If you want to see a preview of the app UI, you can wait for the gif to load:

UI-demo

Demo

You can watch the final demo on my linkedin post : click here.

About the project

I completed this guided project during my Udacity Deep Learning Nano-Degree. The project goal is to have a simple web page that users can use to enter a movie review. The web page will then send the review off to the deployed model, which will predict the sentiment of the entered review.

The notebook is divided into several parts, which are outlined below:

  1. Download or otherwise retrieve the data.
  2. Process / Prepare the data.
  3. Upload the processed data to S3.
  4. Train a chosen model.
  5. Test the trained model (typically using a batch transform job).
  6. Deploy the trained model.
  7. Use the deployed model.

Getting Started

The first thing needed is an AWS account to use SageMaker. You can find instructions and payment details on the site.

After you get a valid account, you can go to notebook instances and create a new notebook instance.

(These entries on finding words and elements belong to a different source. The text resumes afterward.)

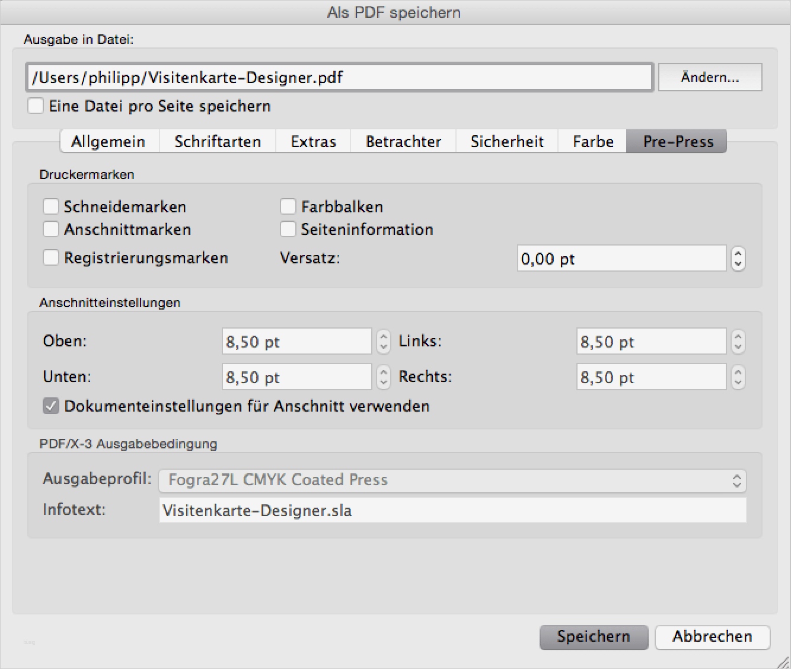The height and width of the screenshot is (669, 791).
Task: Increase the Oben bleed value stepper
Action: (383, 337)
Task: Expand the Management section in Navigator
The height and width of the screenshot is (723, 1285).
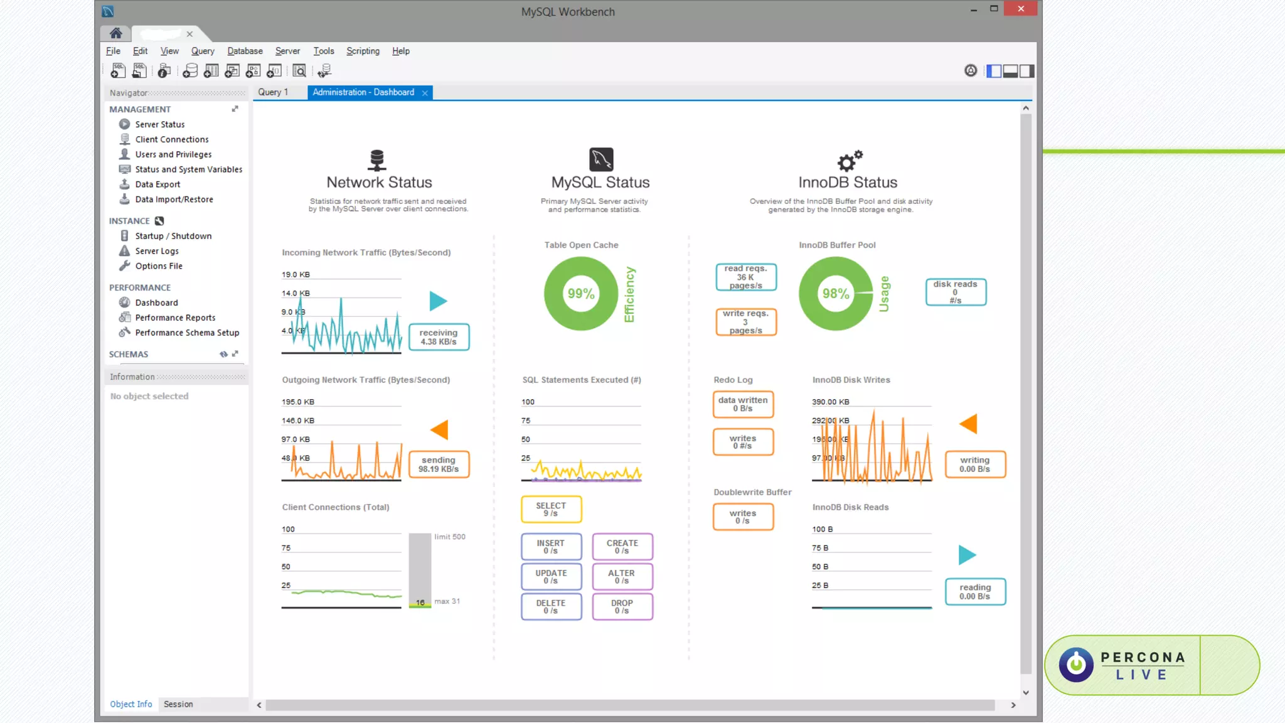Action: [x=235, y=109]
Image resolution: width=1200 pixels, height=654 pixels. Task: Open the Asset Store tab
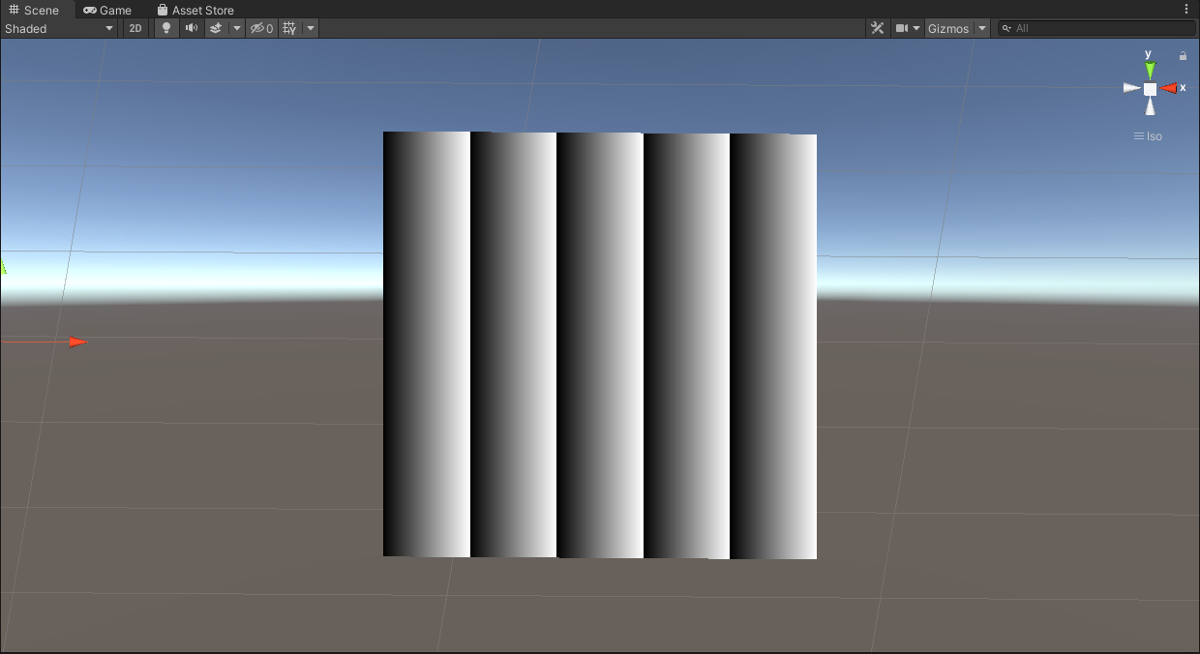[195, 10]
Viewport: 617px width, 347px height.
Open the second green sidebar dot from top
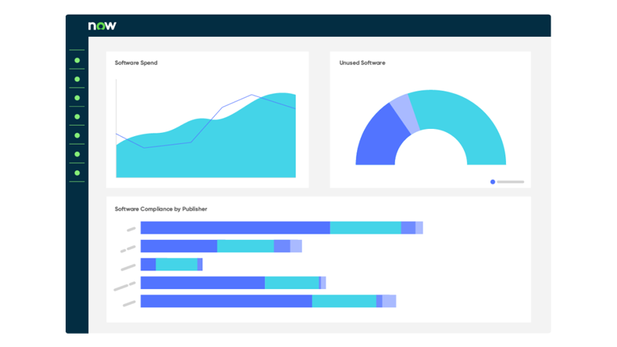tap(77, 79)
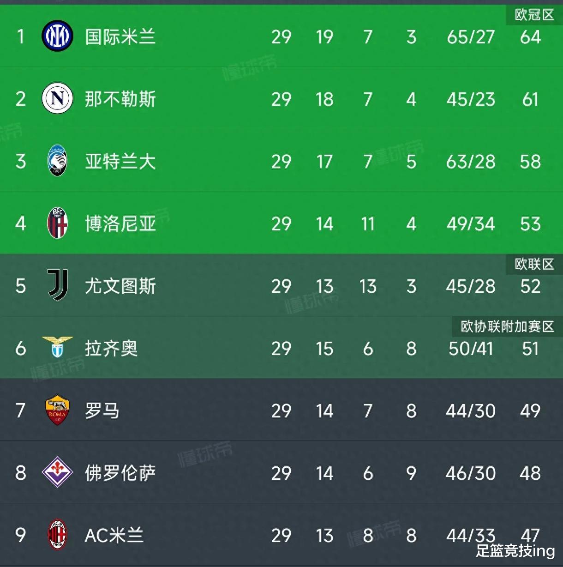This screenshot has width=563, height=567.
Task: Open the 佛罗伦萨 team name
Action: tap(120, 473)
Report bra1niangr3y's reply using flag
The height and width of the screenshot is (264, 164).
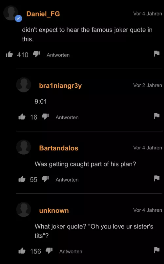click(x=156, y=116)
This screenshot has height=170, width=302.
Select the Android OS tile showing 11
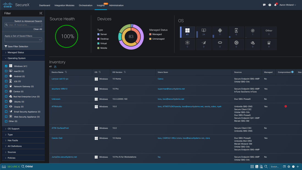tap(220, 32)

While creating, you will be asked if you want to clone a GitHub repository. You can copy the URL from below and paste it there:

https://github.com/salehsargolzaee/Deploy-PyTorch-Model-using-SageMaker.git

After that, since it was a guided project, you can jump to the notebook (SageMaker Project.ipynb) and follow the instructions.

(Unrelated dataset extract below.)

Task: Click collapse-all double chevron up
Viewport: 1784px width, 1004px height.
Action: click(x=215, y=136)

Because I was being charged based on the time an endpoint was in service, I had to delete the endpoint and the API after the project was completed.

Caveat:

Make sure that you stop or delete any resources that you will be charged for.

How does it work?

The diagram above gives an overview of how the various services will work together. On the far right is the model which we trained above and which is deployed using SageMaker. On the far left is our web app that collects a user's movie review, sends it off, and expects a positive or negative sentiment in return.

In the middle is where some of the magic happens. We will construct a Lambda function, which you can think of as a straightforward Python function that can be executed whenever a specified event occurs. We will give this function permission to send and receive data from a SageMaker endpoint.

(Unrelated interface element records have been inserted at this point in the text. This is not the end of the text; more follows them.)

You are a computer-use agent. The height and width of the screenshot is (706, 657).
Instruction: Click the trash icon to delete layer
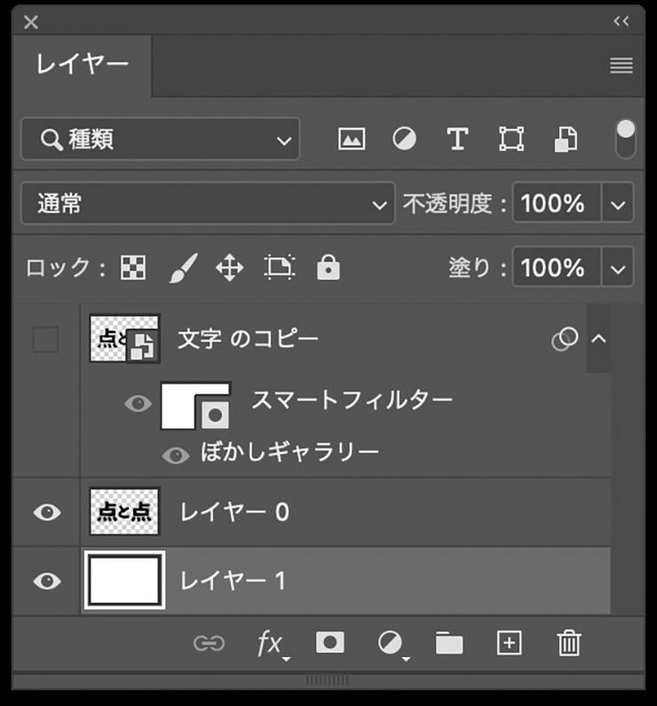(x=568, y=643)
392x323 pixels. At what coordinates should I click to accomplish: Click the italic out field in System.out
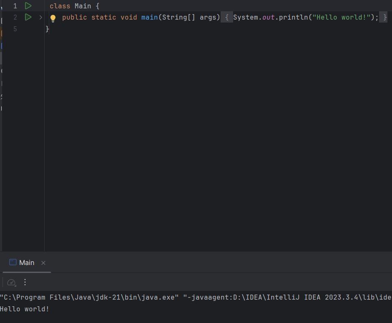coord(268,18)

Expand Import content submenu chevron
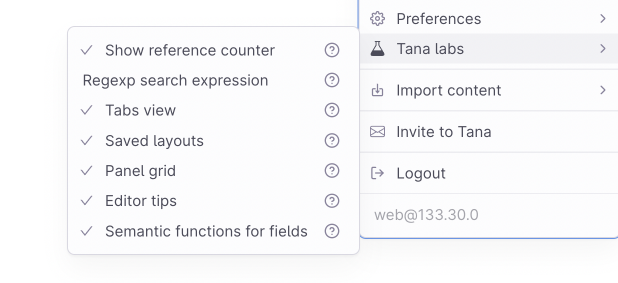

Lastly, the method we will use to execute the Lambda function is a new endpoint that we will create using API Gateway. This endpoint will be a URL that listens for data to be sent to it. Once it gets some data, it will pass that data on to the Lambda function and then return whatever the Lambda function returns. Essentially it will act as an interface that lets our web app communicate with the Lambda function.

Contact

Saleh Sargolzaee - LinkedIn - [email protected]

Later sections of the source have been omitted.